I have also tried a number of tricks with LWP::UserAgent and even with cURL, but with no success. Any ideas?
Ok, thanks to @SteffenUllrich and @ ikegami for putting me on the right track!
It is indeed a cookie issue. The fix? Open a cookie jar, access the homepage of the site first, then access the PDF once a cookie has been stored in the jar.
This can be done without using HTTP::Cookies. We need to use LWP::UserAgent instead of LWP::Simple, however.

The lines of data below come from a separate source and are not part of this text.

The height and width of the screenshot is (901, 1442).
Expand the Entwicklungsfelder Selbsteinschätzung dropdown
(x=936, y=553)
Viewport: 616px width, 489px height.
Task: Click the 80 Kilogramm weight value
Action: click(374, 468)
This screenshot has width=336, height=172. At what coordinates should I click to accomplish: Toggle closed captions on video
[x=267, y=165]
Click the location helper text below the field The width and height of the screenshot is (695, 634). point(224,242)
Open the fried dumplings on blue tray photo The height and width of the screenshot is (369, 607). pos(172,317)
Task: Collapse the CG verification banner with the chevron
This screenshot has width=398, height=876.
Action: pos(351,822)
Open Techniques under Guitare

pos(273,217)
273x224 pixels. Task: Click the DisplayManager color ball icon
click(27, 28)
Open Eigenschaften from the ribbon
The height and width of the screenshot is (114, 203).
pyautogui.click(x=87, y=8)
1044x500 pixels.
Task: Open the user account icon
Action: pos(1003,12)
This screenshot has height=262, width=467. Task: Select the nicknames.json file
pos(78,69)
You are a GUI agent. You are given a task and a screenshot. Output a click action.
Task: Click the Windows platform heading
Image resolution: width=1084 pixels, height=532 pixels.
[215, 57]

Minimal working example below:
use strict;
use warnings 'all';
use LWP::UserAgent;
my $homeUrl = "https://documents.un.org/prod/ods.nsf/home.xsp";
my $pdfUrl = "https://documents-dds-ny.un.org/doc/UNDOC/GEN/N16/100/02/PDF/N1610002.pdf";
my $pdfOutputName = "test.pdf";
my $browser = LWP::UserAgent->new( cookie_jar => { } );
my $resp;
$resp = $browser->get( $homeUrl );
die $resp->status_line unless $resp->is_success;
$resp = $browser->get( $pdfUrl, ':content_file' => $pdfOutputName );
die $resp->status_line unless $resp->is_success;
This will produce a complete PDF file.